In a broad statement, Will Norman mentions how “we must oppose the authoritarian tendencies of anyone across any side of whatever political spectrum globally. We must stand up in favor of the people, and of actual democracy. That means dismantling racist systems such as our policing system, our prison system, our militarism towards people of the world that we consider to be ‘others’ whom we hate for no reason at all. We must end the war in Iraq, end the war in Afghanistan. We must end the blockade of Yemen. We must end our absurd policies of supporting coups and dictators in South America and Central America and across the globe.”

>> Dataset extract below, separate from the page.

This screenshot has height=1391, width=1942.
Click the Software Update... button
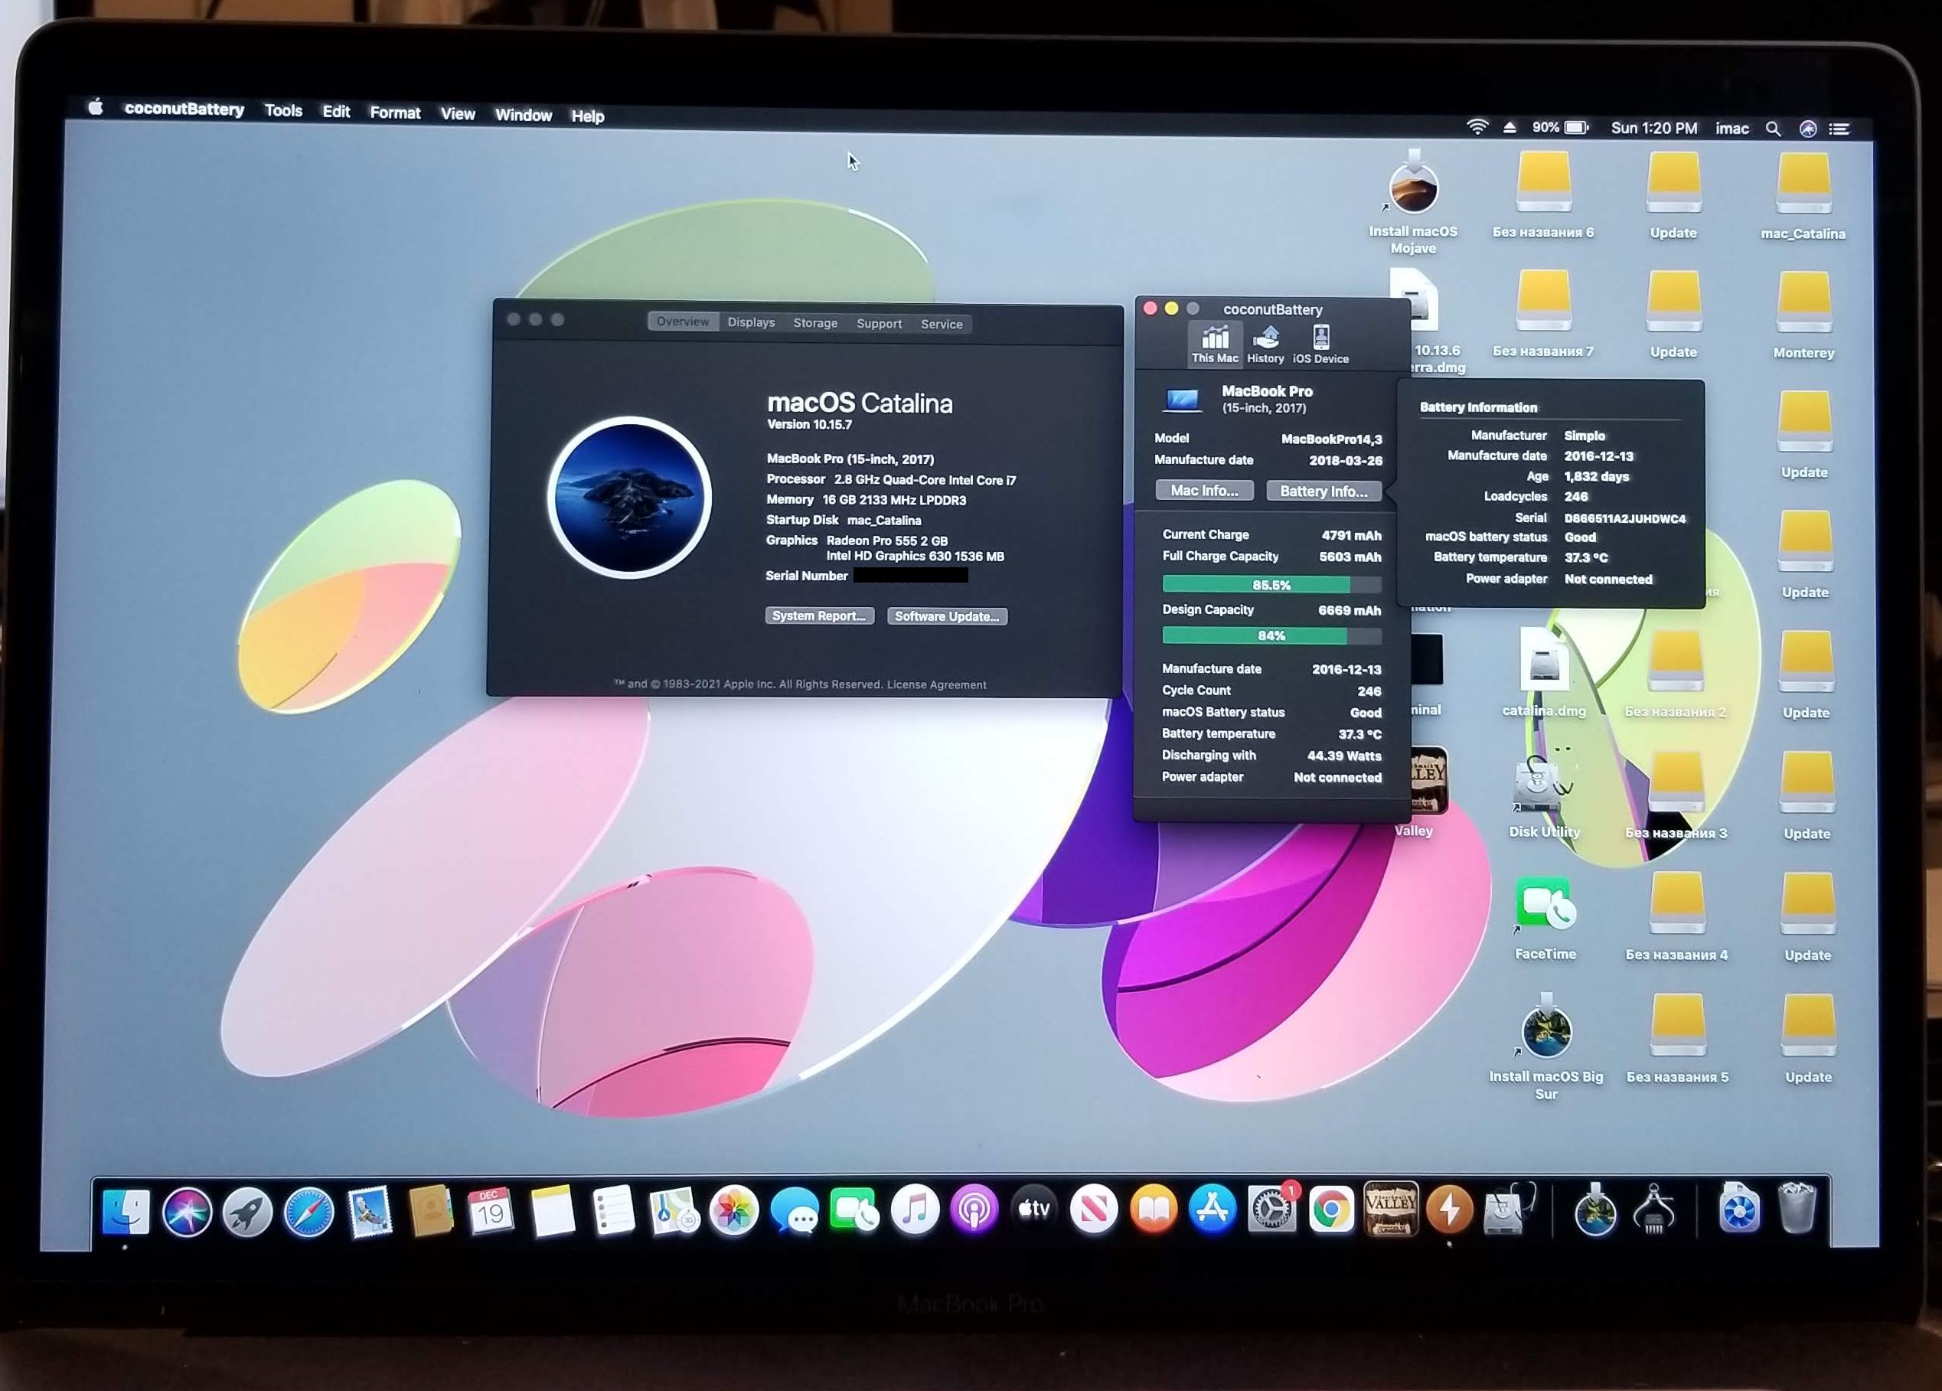[x=947, y=617]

The first show occurred in front of a residential home in Sonoma on October 30th. On the night of Halloween, the bands played under the full Blue Moon in the middle of the Circle Church in Santa Cruz. After livestreaming in Oakland on November 1st to raise funds for the construction of tiny homes Venmo: @elsatrash, a sobering limpia was held to honor the dearly departed Tatyana as well as to cleanse the spirits of the living, before the bands set off to play at Art Boutiki, a comic-shop in San Jose that simultaneously offers an indoor stage for live performances. The musicians are currently headed for their next gig in Los Angeles on November 11 starting at 4 pm Pacific Time. Follow them on social media, visit their websites, watch the livestreamed events, catch up on details for dates and locations of the tour’s upcoming shows, and help the roadies afford gas by making a donation at Venmo @joey-coe.
In supporting Porchella, contributors are helping local Bay Area musicians preserve the culture of live music entertainment. From That Band Frank loudly advocating for the abolishment of police, to Mount Saint Elias singing smooth harmonies over ambient folk-tunes, Porchella offers a little something for everyone.